The pandemic has had a disastrous effect on female libidos, as women tend to want less sex the more time they spend with their partner, writes Helen Rumbelow in The Times. A poll of 600 young British adults suggests women experienced “significant reductions” in desire during lockdown. Men’s libidos, however, remained resilient – even when they were “able to identify the stains on [their] partner’s fleece by name, birth order and substance”. This adds to mounting evidence that “women crave sexual variety”, while men are content with one long-term partner.
A British study in 2017 found that “women are twice as likely as men to lose desire in long-term relationships”. This weakens the long-held belief that “monogamy is harder for men than for women”. In fact, the opposite may be the case. According to recent evolutionary theory, “early human females, while pair-bonded, were frequently unfaithful in ways that maximised their offspring’s genetic advantage”.

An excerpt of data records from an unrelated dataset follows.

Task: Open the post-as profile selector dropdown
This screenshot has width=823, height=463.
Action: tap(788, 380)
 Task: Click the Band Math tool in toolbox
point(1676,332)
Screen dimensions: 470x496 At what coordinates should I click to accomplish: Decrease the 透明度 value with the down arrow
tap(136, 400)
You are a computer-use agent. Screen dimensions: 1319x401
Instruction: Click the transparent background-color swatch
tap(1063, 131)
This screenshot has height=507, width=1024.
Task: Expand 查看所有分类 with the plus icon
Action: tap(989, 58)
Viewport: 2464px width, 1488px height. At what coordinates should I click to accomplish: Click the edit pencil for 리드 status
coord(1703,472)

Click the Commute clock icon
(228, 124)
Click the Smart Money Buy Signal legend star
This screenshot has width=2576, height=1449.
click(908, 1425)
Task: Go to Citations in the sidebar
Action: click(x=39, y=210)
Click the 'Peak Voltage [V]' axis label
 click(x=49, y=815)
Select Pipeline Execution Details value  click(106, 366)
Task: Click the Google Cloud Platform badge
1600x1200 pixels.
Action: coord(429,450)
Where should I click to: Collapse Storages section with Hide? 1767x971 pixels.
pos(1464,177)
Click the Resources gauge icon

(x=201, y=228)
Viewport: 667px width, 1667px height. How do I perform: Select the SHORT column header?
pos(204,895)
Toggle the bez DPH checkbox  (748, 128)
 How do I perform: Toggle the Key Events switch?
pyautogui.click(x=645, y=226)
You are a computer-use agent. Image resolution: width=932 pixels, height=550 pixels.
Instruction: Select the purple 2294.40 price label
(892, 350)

Take a chance on romance novels
Literary snobs sniff at romance novels, but I’m addicted to them, says Alexis Reliford in Refinery29. They’ve left the “bodice ripper” clichés behind and are about much more than just sex. “There are high-stakes plots, beautiful portrayals of female friendships, and characters taking agency over their own lives, careers and sexuality.” Yes, there’s also sex – “lots of it”. And yes, “some of it involves bodices – but not all of it”.
In fact, romance novels are so good, I might abandon real-life romance altogether, says Reliford. After all, men on paper are better than men in practice. My romantic hero is “always supportive. He’s a good listener. He’s loyal.” Why bother with boyfriends when you can have a “paperback partner”?
Philip Roth’s brief encounters
Philip Roth had “a very highly developed sexual instinct”, says Blake Bailey in his new biography of the writer. Playboy Bunny Alice Denham called him a “sex fiend” in her memoir, Sleeping with Bad Boys. “He moved from tits to – aaah! – so fast I was breathless.”
But not all of Roth’s romantic encounters were so successful. After his first divorce, he went on a date with Jackie Kennedy. “They got along nicely,” says Bailey, “they went back to her apartment, they kissed.” Jackie wanted a second date and gave him her number, but Roth never called. “He was a guy who’d been cleaned out by his first wife. He owned two suits and one pair of black shoes. He had no business being with Jackie Kennedy.”